> [Listed entries]:
──────────
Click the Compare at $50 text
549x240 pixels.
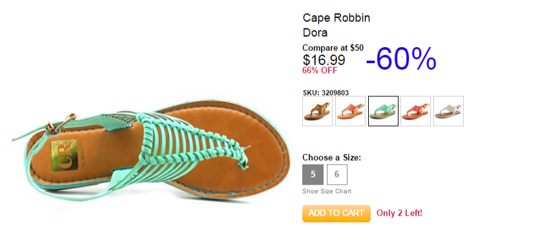click(333, 48)
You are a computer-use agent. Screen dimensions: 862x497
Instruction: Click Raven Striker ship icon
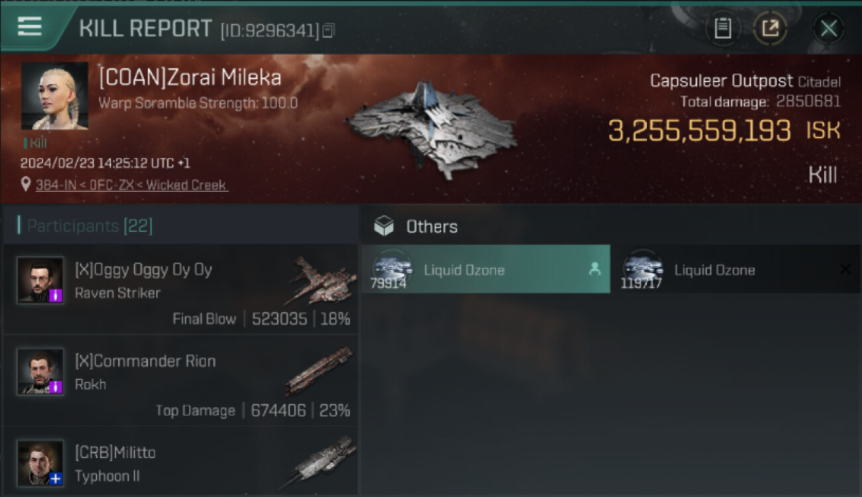pyautogui.click(x=321, y=280)
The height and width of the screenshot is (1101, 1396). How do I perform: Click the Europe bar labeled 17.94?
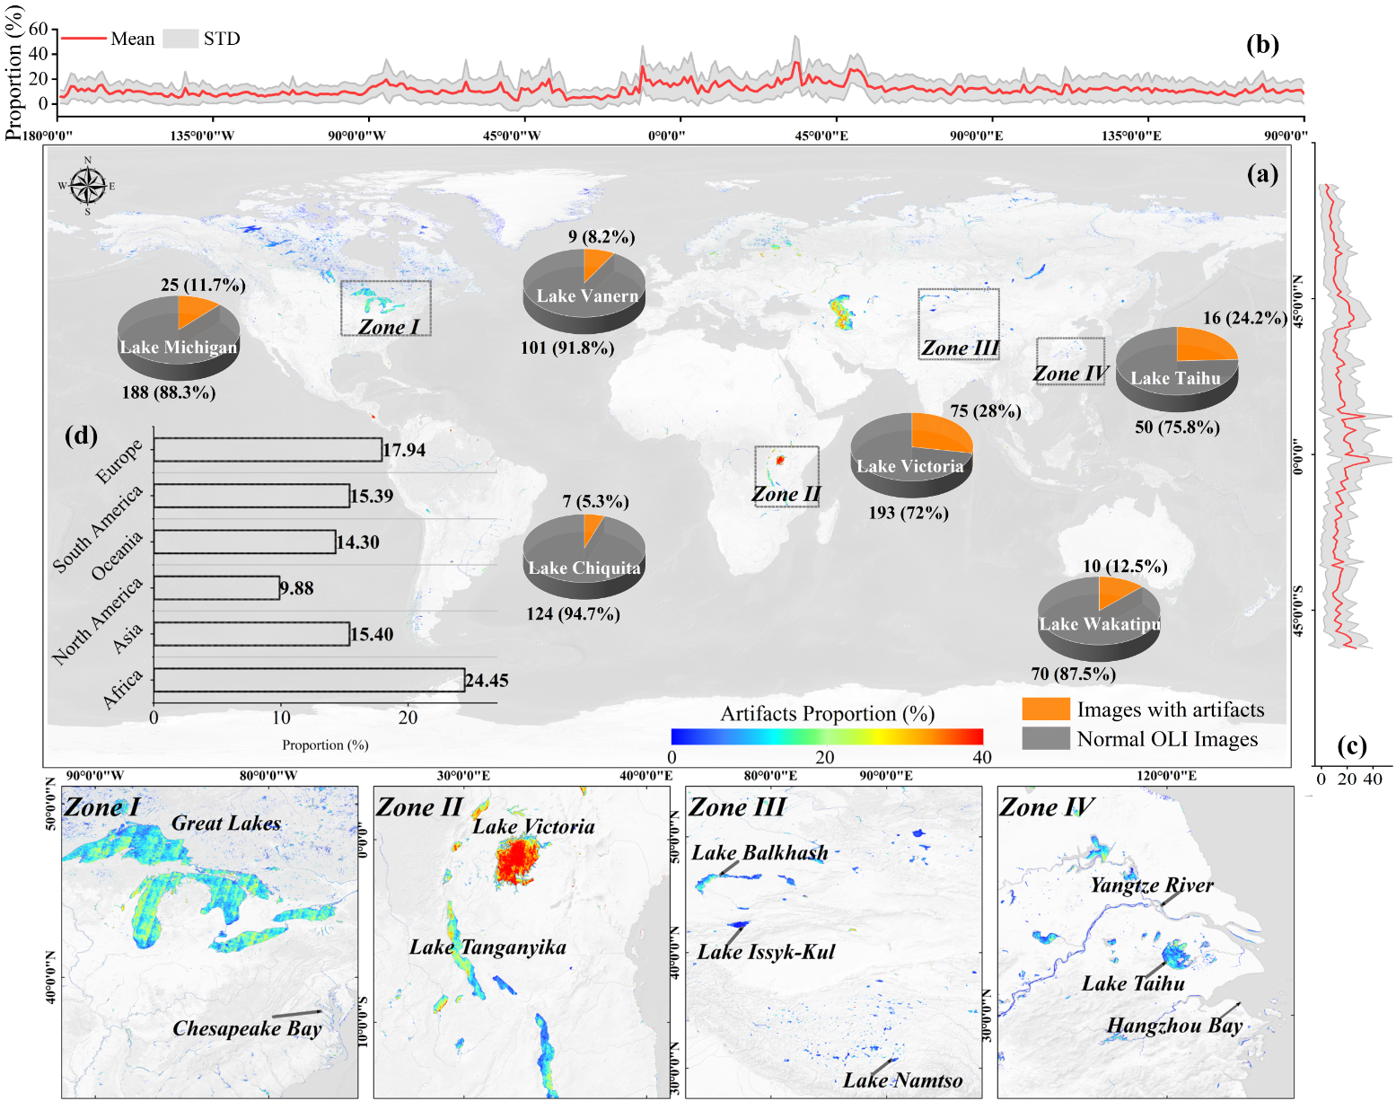tap(268, 449)
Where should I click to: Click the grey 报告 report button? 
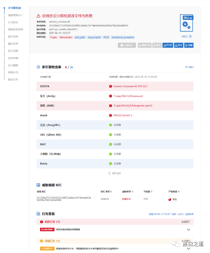pyautogui.click(x=157, y=45)
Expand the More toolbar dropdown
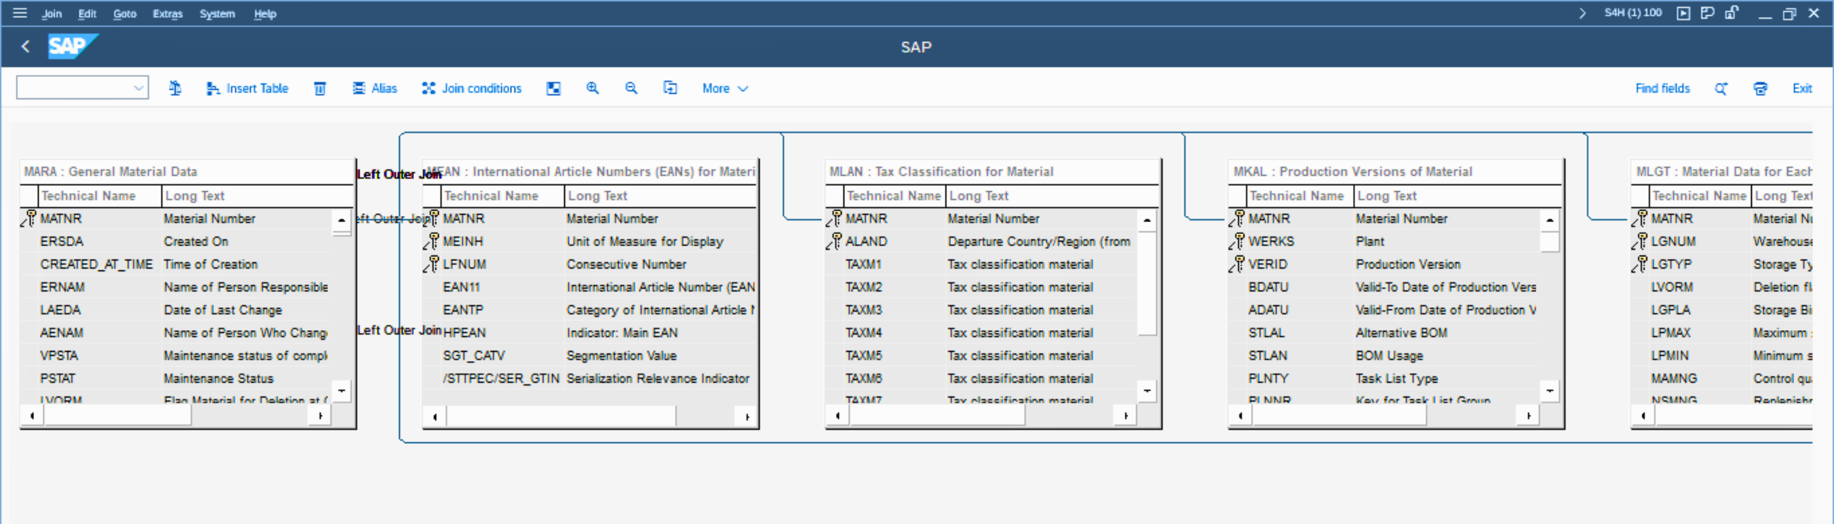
──────────
The whole listing is to be duplicated verbatim, apart from its images.

> [Response to the task]:
Click the Compare at $50 text
549x240 pixels.
click(333, 48)
You are a computer-use agent. Screen dimensions: 862x497
Instruction: Click Raven Striker ship icon
pyautogui.click(x=321, y=280)
The height and width of the screenshot is (1101, 1396). How do I perform: Click the Europe bar labeled 17.94?
tap(268, 449)
Where should I click to: Click the grey 报告 report button? 
pyautogui.click(x=157, y=45)
Expand the More toolbar dropdown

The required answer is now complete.